> _What you have to do_
Among the records that follow, set down only the lines from the one containing "The width and" to the one containing "Click the mp port on bottom-right Branch1", both included, exactly.

> _Listed entries_

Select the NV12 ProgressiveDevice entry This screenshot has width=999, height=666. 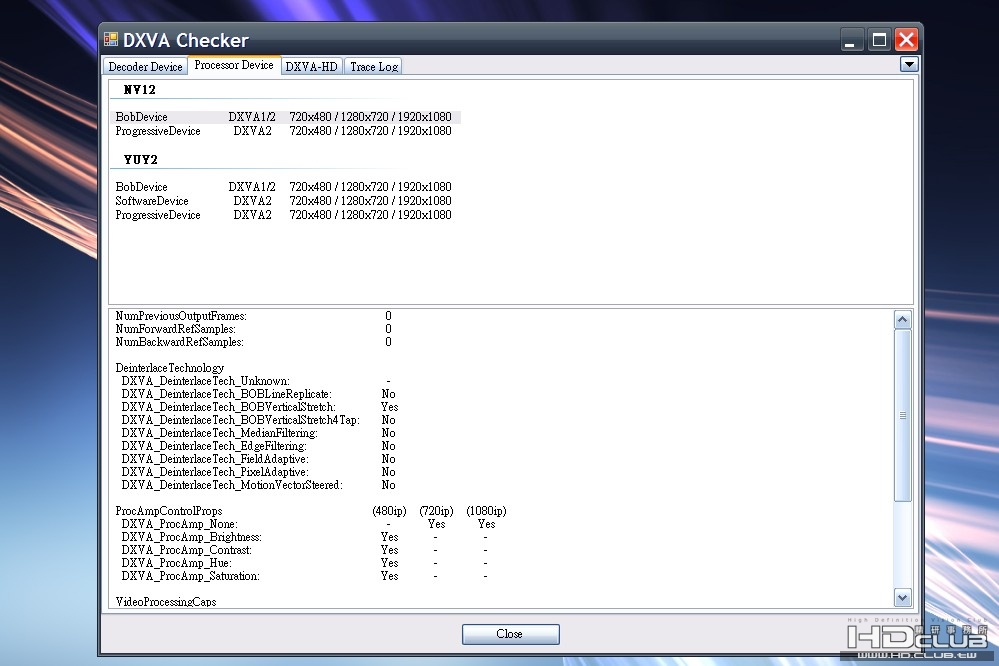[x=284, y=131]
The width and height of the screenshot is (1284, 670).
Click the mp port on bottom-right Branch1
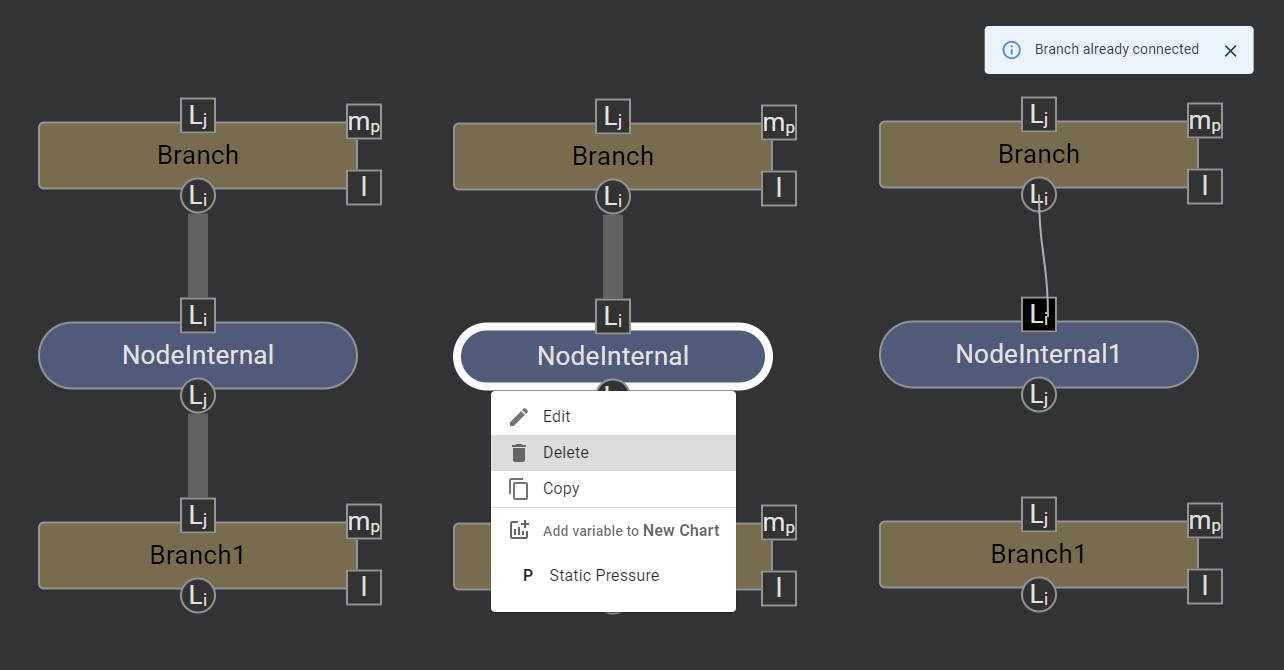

==

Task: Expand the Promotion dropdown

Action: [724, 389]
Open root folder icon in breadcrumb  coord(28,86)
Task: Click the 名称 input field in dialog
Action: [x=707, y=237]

> _Task answer_
The width and height of the screenshot is (1284, 670).
Click the mp port on bottom-right Branch1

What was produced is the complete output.